Change Starts With Us: Malawi Human Rights for Women and Girls with Disabilities
Mama Cash grantee Malawi Human Rights for Women and Girls with Disabilities reflects on the ingredients for impact
Mama Cash’s grantee partners are doing amazing work for women, girls, and trans people in their communities and around the world. In an eleven-part series, we will share some of these inspiring stories of change. This is the story of Malawi's Human Rights for Women and Girls with Disabilities.
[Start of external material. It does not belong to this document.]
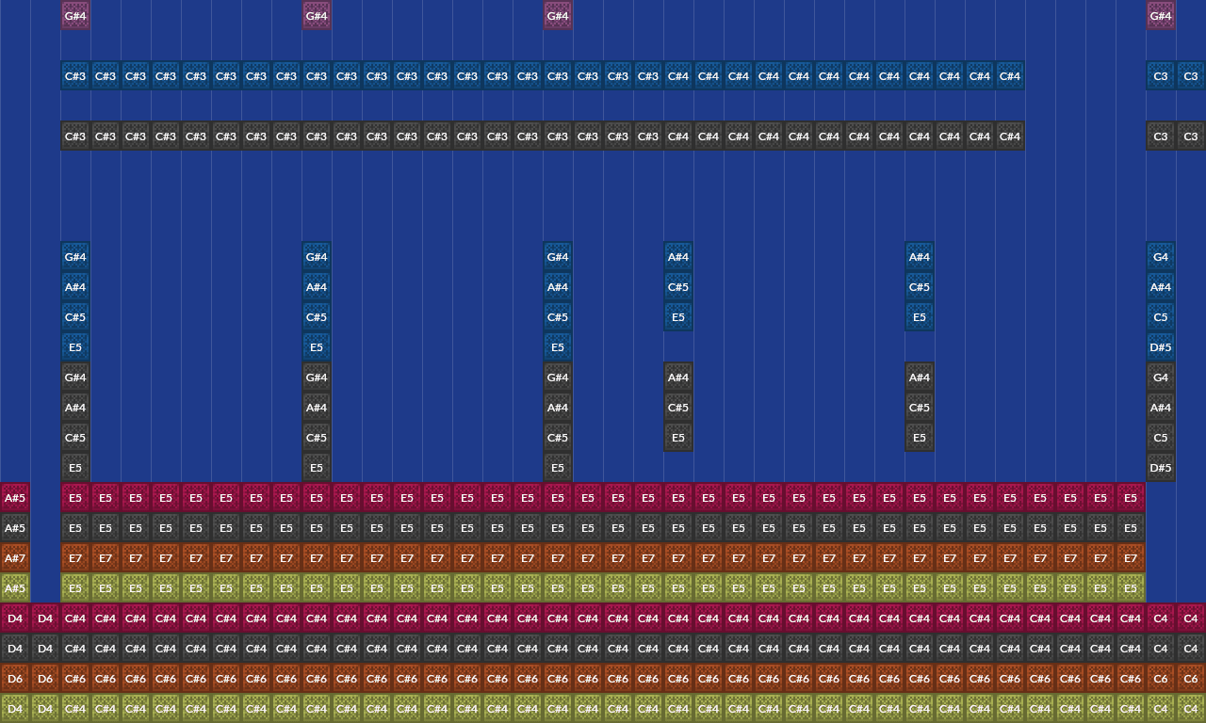Select the blue A#4 note in the leftmost chord column
1206x723 pixels.
click(x=75, y=286)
Malawi Human Rights for Women and Girls with Disabilities (MHRWD) was founded in 2008 to promote the rights of women and girls with disabilities. MHRWD focuses on defending the sexual and reproductive rights of women and girls with disabilities and countering violence. It also provides literacy and other capacity-building training for women and girls, including economic empowerment programs. MHRWD works primarily in rural communities in six districts of Malawi. The group received its first grant from Mama Cash in 2010.
The Challenge
MHRWD was founded by women activists with disabilities who knew from experience that women and girls with disabilities in Malawi were missing out on opportunities to participate in public life, as well as to enjoy sexual and reproductive choices. Many parents and communities believe it’s not worth sending girls with disabilities to school, and many women and girls with disabilities live with low or no literacy. As a result, they are often unable to find jobs and gain economic independence. Meanwhile, they struggle with the perception that women with disabilities are not sexual beings and should not engage in relationships. If girls and women with disabilities marry, husbands often use their disability—and the economic and other forms of dependence connected to it—as an excuse for abuse. Young women with disabilities are rarely allowed to choose their own partner or to have children, let alone receive appropriate reproductive health care and assistance. They face discrimination and prejudice by health care workers, among others, who believe they cannot be ‘fit mothers’. In this way, women and girls with disabilities often feel trapped in a vicious circle of inability, with few instruments to break the cycle.